**Description of the task**
Copy every line of the material below word for word, leaving out the pictures.

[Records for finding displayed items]
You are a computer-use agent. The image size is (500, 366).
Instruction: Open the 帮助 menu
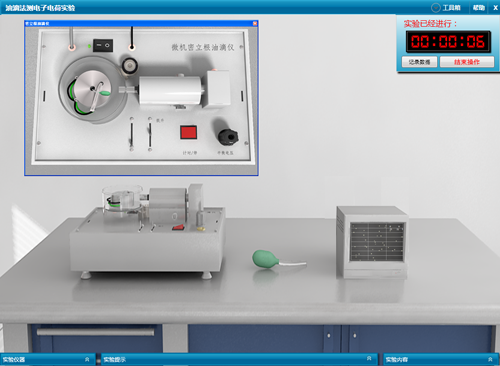pos(479,8)
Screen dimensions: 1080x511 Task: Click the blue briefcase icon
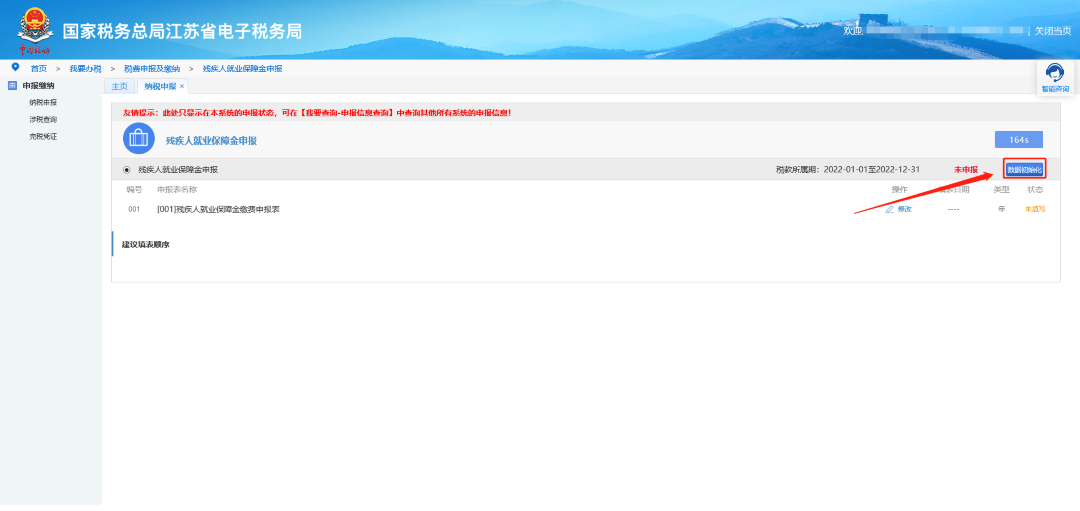click(x=138, y=139)
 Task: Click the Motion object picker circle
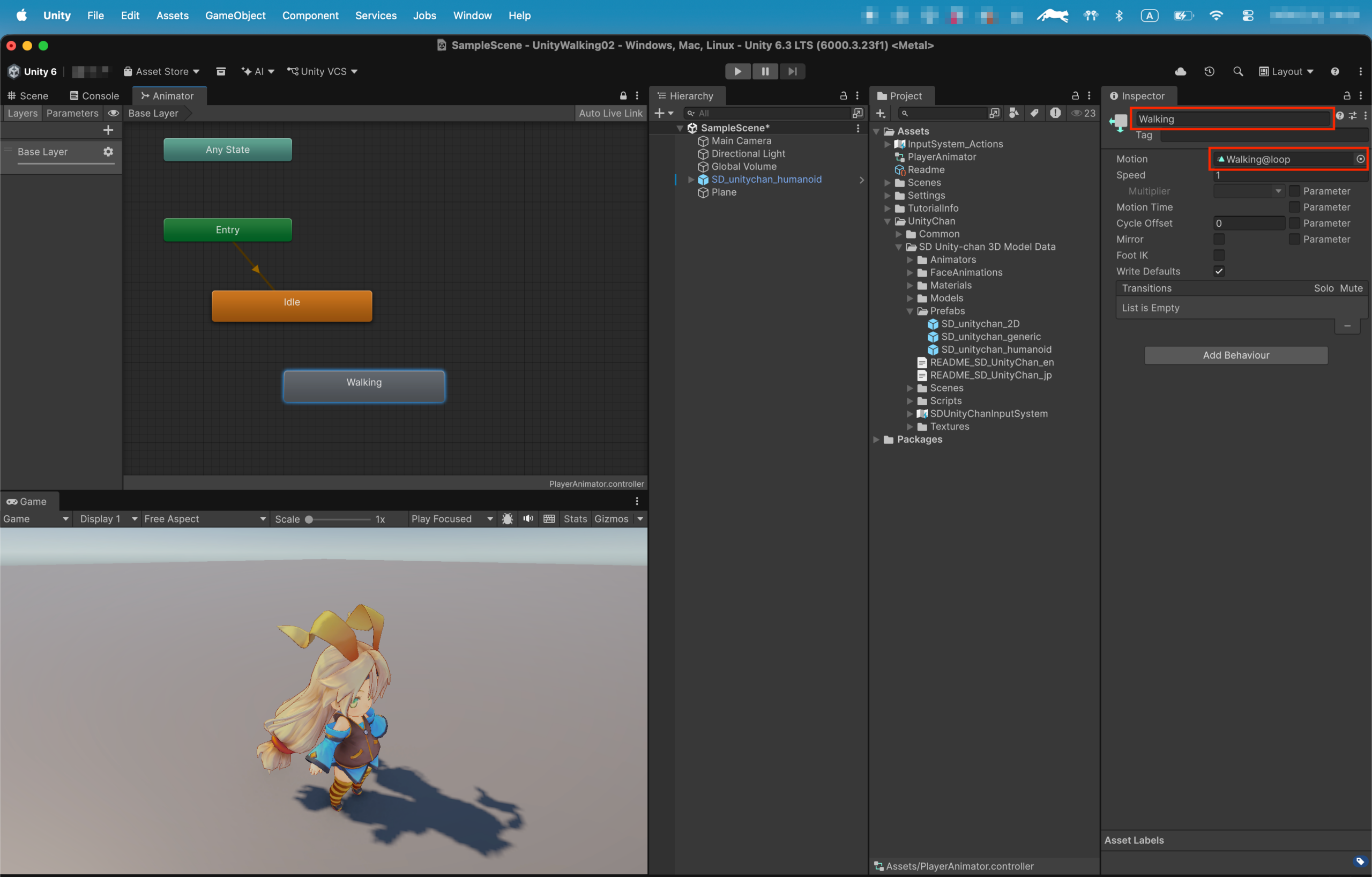(1360, 159)
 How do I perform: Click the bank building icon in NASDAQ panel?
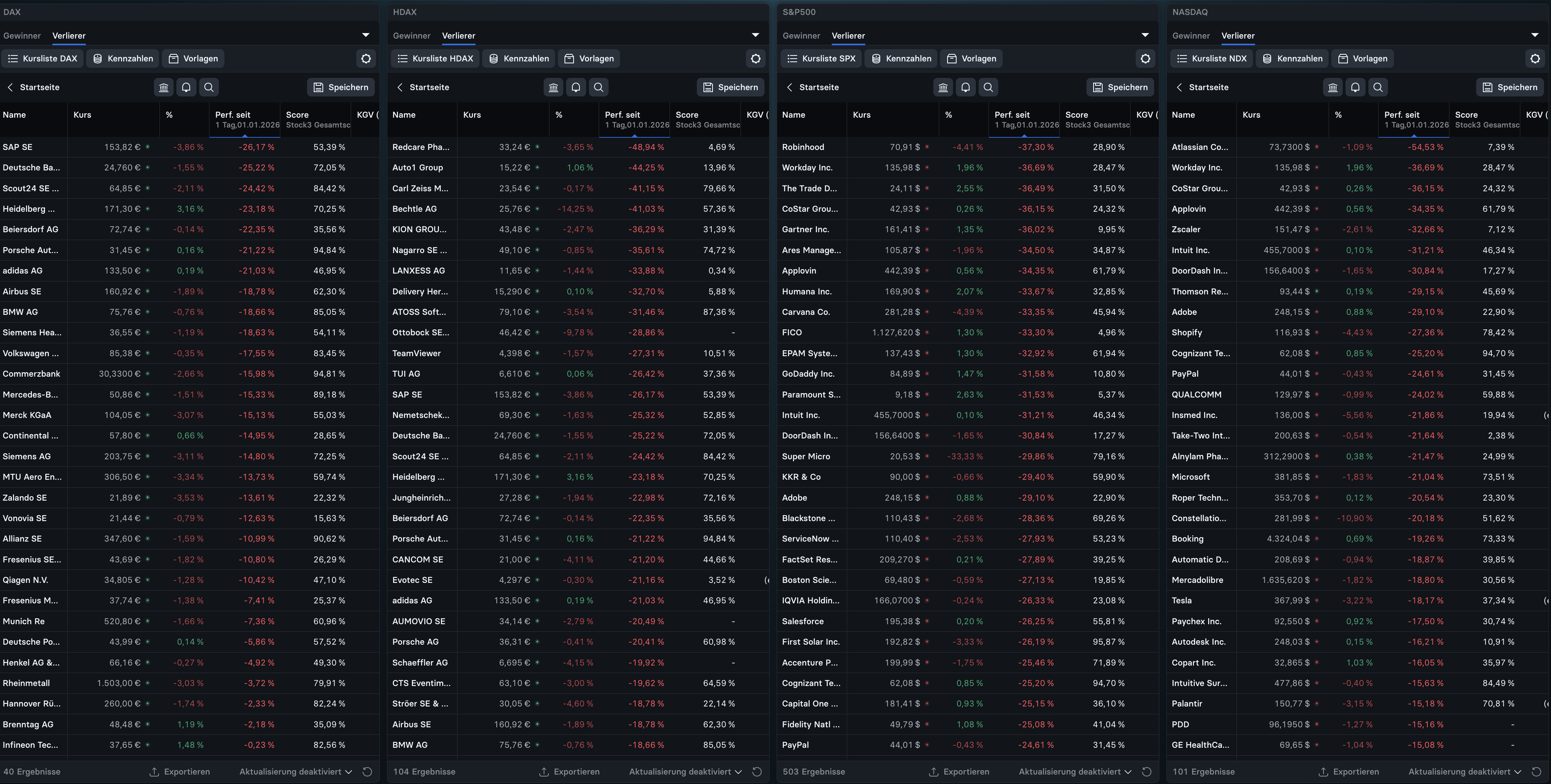pos(1333,87)
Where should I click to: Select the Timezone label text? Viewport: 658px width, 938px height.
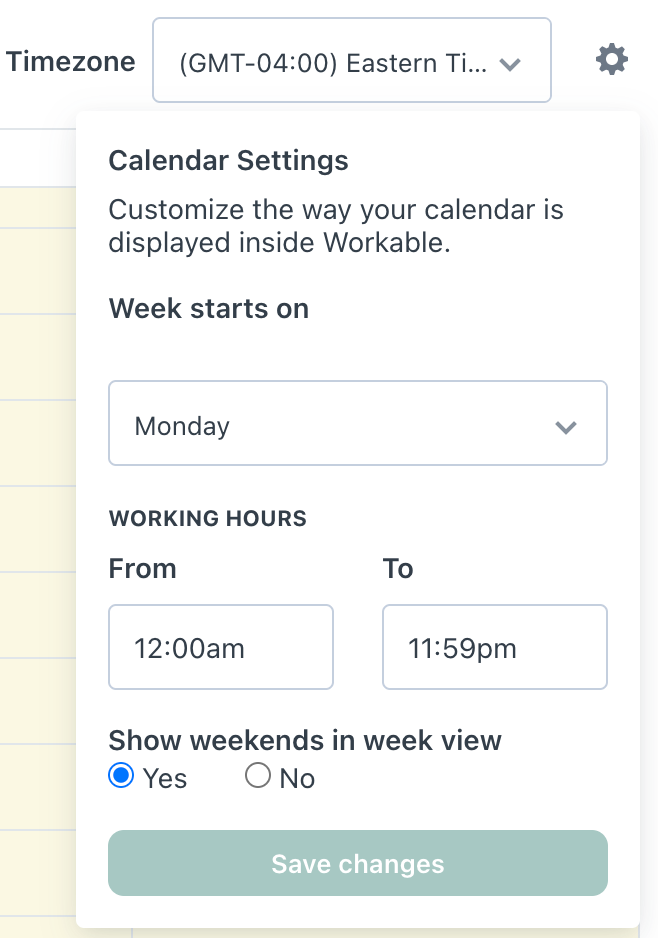(70, 61)
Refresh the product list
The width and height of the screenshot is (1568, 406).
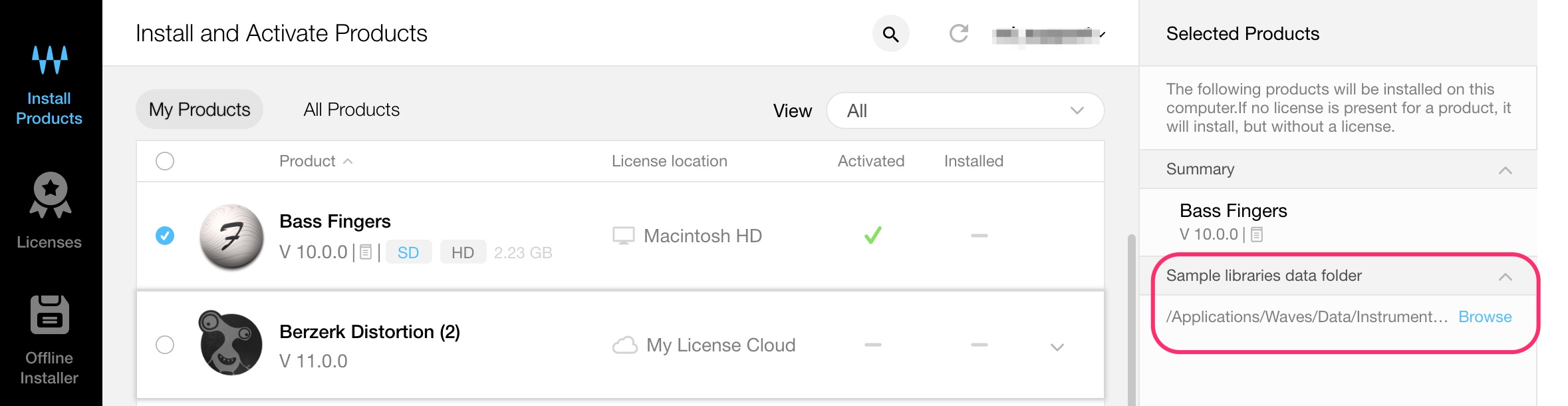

**Expected output**
You are a computer-use agent. The image size is (500, 366).
Instruction: Open the 帮助 menu
pos(479,8)
Screen dimensions: 1080x511 Task: Click the blue briefcase icon
click(x=138, y=139)
 Task: Click the Motion object picker circle
(1360, 159)
 How do I perform: Click the bank building icon in NASDAQ panel?
pos(1333,87)
Where should I click to: Select the Timezone label text? Viewport: 658px width, 938px height.
(70, 61)
Refresh the product list
The width and height of the screenshot is (1568, 406).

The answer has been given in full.